• [Selected text]
▼

The role players who kept the Lynx alive through Thursday's game—three-point whiz Rachel Banham, breakout offensive threat Damiris Dantas and veteran Odyssey Sims—weren't even on the team two years ago. Neither was the brightest star in Minnesota, last year's Rookie of the Year, Napheesa Collier. Her 27-point WNBA debut last summer immediately threw into question any plans of a rebuild. This year, Collier followed it up with an MVP-caliber regular season, shooting 52 percent from the field and 41 percent from three-point range. She's blossomed into an elite and versatile defender, too, both inside and on the perimeter, with a 6-foot-7 wingspan that can usually be counted on for a couple of blocks and steals each game.

Collier spent the spring lobbying Reeve to draft her former UConn teammate, point guard Crystal Dangerfield, who just might dethrone Washington's Aerial Powers in having the coolest name in women's basketball. Dangerfield's slow to warm up sometimes but a must-watch when she's on. She's a mean shooter with an almost perfect hesitation dribble.

Dangerfield wasn't some scrub in college; she logged one of the best assist-to-turnover ratios in the country. Rebecca Lobo, Huskies royalty, called a freshman Dangerfield "the best passer UConn has had at the point guard spot since Sue Bird." But at 5-foot-5, Dangerfield was small enough to worry GMs. She fell to the second round of the draft, where she was taken 16th overall by the Lynx, making her the first second-round pick to win Rookie of the Year in WNBA history.

That bit of trivia stings as much as it thrills. Second-round picks don't ever win Rookie of the Year, because second-round picks don't typically end up making WNBA rosters. In a league of only 144 players—a league not eager to expand and without a developmental system—a staggering amount of talent falls by the wayside. One wonders, a little wistfully, about other would-be Dangerfields, drafted late and never awarded the minutes to prove that someone's pegged them wrong.

A gift of this particular WNBA season, which is being played without Elena Delle Donne, Liz Cambage and a few other familiar faces, has been to see promise in unexpected places, owing not to players' sudden growth but to their sudden opportunities. The Lynx may no longer be a certainty of women's basketball, but they do enact a new one: When the old guard falls away, you'll be surprised by how little separated them from the next women up.

▲

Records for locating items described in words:
▼

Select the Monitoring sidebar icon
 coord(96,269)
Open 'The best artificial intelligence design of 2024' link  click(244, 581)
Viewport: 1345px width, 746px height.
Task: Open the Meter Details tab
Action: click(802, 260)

▲

• [Instruction] Reproduce everything in the passage on the Minnesota Lynx from "Dangerfield wasn't some" down to "in WNBA history.", changing nothing.

• [Exercise output]
Dangerfield wasn't some scrub in college; she logged one of the best assist-to-turnover ratios in the country. Rebecca Lobo, Huskies royalty, called a freshman Dangerfield "the best passer UConn has had at the point guard spot since Sue Bird." But at 5-foot-5, Dangerfield was small enough to worry GMs. She fell to the second round of the draft, where she was taken 16th overall by the Lynx, making her the first second-round pick to win Rookie of the Year in WNBA history.